Palo Alto Networks has released indicators of compromise (IoCs) for the attacks exploiting a newly uncovered firewall zero-day vulnerability.
The company recently came across claims regarding a previously unknown remote code execution vulnerability in its PAN-OS operating system.
A security advisory published by the company on November 8 urged customers to ensure that access to the PAN-OS management interface is secured, but said there had been no indication of a zero-day being exploited in attacks.
However, the advisory was updated on November 15 to inform customers that the cybersecurity giant had started seeing exploitation of a critical unauthenticated remote code execution vulnerability against a limited number of firewalls that had the PAN-OS interface exposed to the internet.
The company once again updated the advisory over the weekend to share some IoCs, including three IP addresses from which threat activity originated, and the checksum associated with a webshell observed in attacks.

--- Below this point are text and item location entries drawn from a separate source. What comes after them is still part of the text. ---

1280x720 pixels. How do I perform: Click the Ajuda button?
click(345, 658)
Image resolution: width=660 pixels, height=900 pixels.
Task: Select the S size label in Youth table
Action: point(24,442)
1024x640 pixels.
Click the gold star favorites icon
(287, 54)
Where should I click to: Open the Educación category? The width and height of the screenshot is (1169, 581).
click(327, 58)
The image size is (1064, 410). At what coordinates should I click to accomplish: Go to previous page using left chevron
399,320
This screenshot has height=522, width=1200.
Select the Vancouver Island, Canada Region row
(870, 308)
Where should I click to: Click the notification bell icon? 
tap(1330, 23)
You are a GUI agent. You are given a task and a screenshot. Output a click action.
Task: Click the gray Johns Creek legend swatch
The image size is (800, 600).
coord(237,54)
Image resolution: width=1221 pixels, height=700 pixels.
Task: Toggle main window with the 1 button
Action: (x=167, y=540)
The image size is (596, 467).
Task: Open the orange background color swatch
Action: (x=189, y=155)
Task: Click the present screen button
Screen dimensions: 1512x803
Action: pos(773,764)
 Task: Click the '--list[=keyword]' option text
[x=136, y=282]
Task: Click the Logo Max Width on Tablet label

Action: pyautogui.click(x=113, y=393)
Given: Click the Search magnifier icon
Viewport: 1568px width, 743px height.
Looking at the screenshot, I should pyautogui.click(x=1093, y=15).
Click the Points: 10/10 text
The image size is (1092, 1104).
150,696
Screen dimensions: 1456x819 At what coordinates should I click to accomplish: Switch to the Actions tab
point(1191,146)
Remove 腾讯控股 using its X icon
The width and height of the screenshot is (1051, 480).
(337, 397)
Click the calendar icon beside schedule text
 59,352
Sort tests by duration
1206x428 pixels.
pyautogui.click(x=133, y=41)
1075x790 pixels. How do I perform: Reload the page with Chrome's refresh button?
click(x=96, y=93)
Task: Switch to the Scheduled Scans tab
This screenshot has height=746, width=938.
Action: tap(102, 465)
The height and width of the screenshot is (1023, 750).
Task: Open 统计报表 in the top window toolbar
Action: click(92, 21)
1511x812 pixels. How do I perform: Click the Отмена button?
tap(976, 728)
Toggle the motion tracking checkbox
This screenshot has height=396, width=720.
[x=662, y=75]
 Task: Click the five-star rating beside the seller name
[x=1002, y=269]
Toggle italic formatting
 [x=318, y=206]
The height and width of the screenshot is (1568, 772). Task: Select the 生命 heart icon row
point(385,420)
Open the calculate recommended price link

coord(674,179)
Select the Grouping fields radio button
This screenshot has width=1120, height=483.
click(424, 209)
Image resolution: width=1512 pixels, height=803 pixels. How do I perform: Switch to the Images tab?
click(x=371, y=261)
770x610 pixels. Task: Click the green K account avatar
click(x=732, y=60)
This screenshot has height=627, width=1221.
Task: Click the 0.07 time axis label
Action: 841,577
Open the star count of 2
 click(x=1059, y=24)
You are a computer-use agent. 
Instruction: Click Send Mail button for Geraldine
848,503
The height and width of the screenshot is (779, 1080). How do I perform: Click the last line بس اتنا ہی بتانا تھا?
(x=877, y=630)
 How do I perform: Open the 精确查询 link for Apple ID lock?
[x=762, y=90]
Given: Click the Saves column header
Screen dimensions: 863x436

Palo Alto saw threat activity coming from the three IP addresses, but noted that “these IP addresses may represent third party VPNs with legitimate user activity originating from these IPs to other destinations”.
The company has yet to assign a CVE identifier to the new zero-day and patches have yet to be released, but ensuring that the PAN-OS management interface is not exposed to the internet significantly mitigates the risk of exploitation.
“We strongly recommend customers ensure access to your management interface is configured correctly in accordance with our recommended best practice deployment guidelines. In particular, we recommend that you immediately ensure that access to the management interface is possible only from trusted internal IPs and not from the Internet,” Palo Alto said. “The vast majority of firewalls already follow this Palo Alto Networks and industry best practice.”
While it’s unclear who has exploited the vulnerability and who the victims are, Risky Biz reported that Palo Alto Networks may have learned about the zero-day’s existence from a post on a cybercrime forum that offered to sell a PAN-OS zero-day allowing remote code execution.
The cybersecurity agency CISA recently warned organizations about three Palo Alto Networks Expedition flaws being exploited in the wild. All of the Expedition vulnerabilities were patched weeks or months before news of their exploitation broke.